Symmetric + Transitive Does Not Imply Reflexive: The Classic Trap

Here is a "proof" that looks airtight on first reading. Let R be symmetric and transitive on a set A. Pick any a \in A. Pick any b with (a, b) \in R. Symmetry gives (b, a) \in R. Transitivity applied to the chain a \to b \to a gives (a, a) \in R. So every element of A is related to itself. R is reflexive. QED.

This argument is wrong, and the error is so subtle that generations of students have lost marks to it in JEE and board exams. Finding the hole is a rite of passage.

The bug: the hidden assumption

Look at the first move: "pick any b with (a, b) \in R."

What if no such b exists?

If a is an element of A that is not related to anything (not to itself, not to any other element), then the chain a \to b \to a cannot even start. There is no b to pick. The whole argument evaporates, and you never conclude (a, a) \in R.

The "proof" silently assumes every element has something attached to it. When that assumption fails, reflexivity can fail too.

Why: an implication "if (a, b) \in R and (b, a) \in R then (a, a) \in R" is vacuously satisfied when the hypothesis is empty. It gives you no information about (a, a) when a has no partners. The argument only produces self-loops at elements that already participate somewhere.

Counter-example 1: the empty relation

Let A = \{1, 2\} and R = \varnothing — the relation with no pairs at all.

Symmetric? Yes — vacuously. The defining implication "(a, b) \in R \implies (b, a) \in R" has no pair (a, b) to test, so it is automatically satisfied.

Transitive? Yes — vacuously, for the same reason. No chains of length two exist, so there is nothing to check.

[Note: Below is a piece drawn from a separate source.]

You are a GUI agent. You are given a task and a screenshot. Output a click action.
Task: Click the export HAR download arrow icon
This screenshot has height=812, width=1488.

Reflexive? No. For R to be reflexive on \{1, 2\}, both (1, 1) and (2, 2) must be in R. Neither is.

So R = \varnothing is symmetric and transitive but not reflexive. The "proof" at the top of this page is broken.

Counter-example 2: a partial relation

The empty relation feels like cheating. Here is a non-empty counter-example.

Let A = \{1, 2, 3\} and R = \{(1, 1), (1, 2), (2, 1), (2, 2)\}.

The relation $R = \{(1,1), (1,2), (2,1), (2,2)\}$ on $\{1, 2, 3\}$. Four dots form a symmetric, transitive block on the $\{1, 2\}$ sub-square. Element $3$ has no dot in its row or column, including the diagonal cell $(3, 3)$. Reflexivity fails at $3$ because $3$ is related to nothing.

Check the three properties.

Symmetric. Every pair and its reverse are both in: (1,1) and (1,1); (1,2) and (2,1); (2,2) and (2,2). Yes.

Transitive. Any chain (a,b), (b,c) \in R — all of a, b, c must be in \{1, 2\}. Check each:

(1,1) and (1,2) → need (1, 2): in.
(1,2) and (2,1) → need (1, 1): in.
(2,1) and (1,2) → need (2, 2): in.
All other chains are equally fine.

Yes, transitive.

Reflexive? We need (1,1), (2,2), and (3,3) all in R. The first two are in. The third, (3,3), is not. So R is not reflexive.

This R is symmetric and transitive but not reflexive — and it is not even the empty relation.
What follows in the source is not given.